Makes it a very popular activity.
Now is it possible to unhook from this constant thinking?
So let's say you don't have to stop the thoughts.
That would be a battle.
That would be another version of thinking in fact.
Let's say you don't have to stop the thoughts,
But can you have a great disinterest?
A great disinterest in most of your thoughts.
You may be a very unusual person whereby most of your thoughts are very,
Very fascinating and relevant.
I don't know many people like that.
But let's assume that you're a more normal person whereby most of your thoughts are irrelevant.
Not of much use.
Some of them incredibly troubling for no good reason.
Can one become just generally disinterested?
And start to move into,
I am therefore I am.
Here you are being.
It requires actually not that much thinking.
Some thinking.
Some thinking and some people's employment relies on their thinking in the job.
Having to figure things out on the job.
That's fair enough.
You are being employed for that purpose.
But the rest of the time on your own.
Isn't it strangely the case that the thinking roars on and you're listening to it.
You're being battered about by it.
I say this with great experience because for many,
Many years I was just fascinated with my thoughts and my opinions.
And my worries and my memories and my history and on and on.
I took up the screen of awareness.
And it's exhausting.
It's wearying.
It's separating.
That first trip to Asia,
We were gone a year.
And that year changed my life.
We were studying meditation in monasteries and in between being in the monasteries hanging out.
It really changed my life in terms of resetting the tendencies of mind habits.
Resetting it into much more of a referencing into being into feeling into sensing.
And that now has become for me,
I talk a lot about being an awake animal.
That has become for me the most wonderful way to be experiencing this very precious life is as a sensing creature.
Not a thinking animal,
But a sensing animal.
I'm loving what you're saying.
And I'm remembering things you've said over the years.
And one of the things that really struck me was this way in describing your experience,
What it's like to be a realised soul is that what was very comforting to me,
This idea that actually it's not so different.
You still,
You know,
Your aeroplanes that you're riding on is going through a storm and you feel fear like everybody else.
It's just that you don't have that total identification with all that fear.
Or there's just a different,
And it's not detachment.
And I'm starting to,
I feel like I'm starting to get that.
And it means that in a certain sort of way nothing has changed.
Yeah.
And I'm still the neurotic person with all those patterns running.
And I'm just as conditioned as ever.
But I'm sort of not giving so much energy to it.

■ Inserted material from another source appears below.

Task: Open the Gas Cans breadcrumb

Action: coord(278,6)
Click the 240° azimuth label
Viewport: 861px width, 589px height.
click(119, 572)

The self-hatred is still there,
But I'm not sort of giving energy to that self-hatred at all.
Very good.
Yes.
All of the material.
And it's such a subtle difference.
Yeah.
It is a subtle difference and yet it's the difference that makes the difference.
It's the difference between a feeling of freedom in it,
Right?
And as opposed to a feeling of being locked into a tiny space with the fear or the self-hatred or whatever it happens to be.
It's that difference.
So when you were just describing about being on a plane and feeling fear,
I don't like flying particularly.
And when there's a lot of turbulence,
I notice anxiety arising.
But for me,
I don't have any story that it shouldn't be there.
It's just there.
And there's a sense of,
I sometimes use the word witnessing.
It's not exactly the correct word,
But you're pointing to it as well.
A sense of some bigger space of awareness that's holding it,
That is grander than the conditioned arising.
And so I don't mind what arises in that regard.
I don't have any kind of self denigration that arises concomitant with those kinds of experiences.
Fear is so interesting.
One of the things I'm realizing is that I've lived in fear all my life.
Just everything I am more motivated by fear or have been more motivated by fear than anything else.
And I've constrained my life in myriad ways through fear.
Just operating continuously,
Affecting my decisions.
And it's very easy to say,
You know,
Feel the fear and do it anyway.
But I'm sort of starting to do that.
Like right now,
I'm feeling fear.
I'm feeling excruciating anxiety,
The same anxiety I would ever have experienced in any sort of situation like this.
But it's somehow more,
It's okay in a new way.
Yeah,
I can feel,
You know,
There's almost like a spasm in the muscles in my back as I sit here.
But it's like there's all sorts of physiological patterning there.
Which is telling me to be afraid in this situation.
But there's this bigger part that knows that this is the,
Not only is this completely safe,
But this is the best place to be.
The best place you could possibly be in Byron Bay tonight.
Yeah.
Well,
This is definitely a safe place to just be,
You know,
With whatever is happening,
You know,
Just and to really get used to that,
Right?
Just to kind of,
That's really the function of an evening like this is to kind of give a kind of entrainment,
A kind of,
You know,
A kind of deep memory entrainment of what it feels like to just sort of hang out and,
You know,
Not have to make a presentation,
Not have to think about a bunch of things,
Not have to ingest information that you might do something with to promote yourself somehow or,
You know,
Just dropping it all.
And then really,
Of course,
Circumstances can trigger nervousness and,
You know,
We're human creatures.
Which is so unique.
Someone said something so cute to me the other day.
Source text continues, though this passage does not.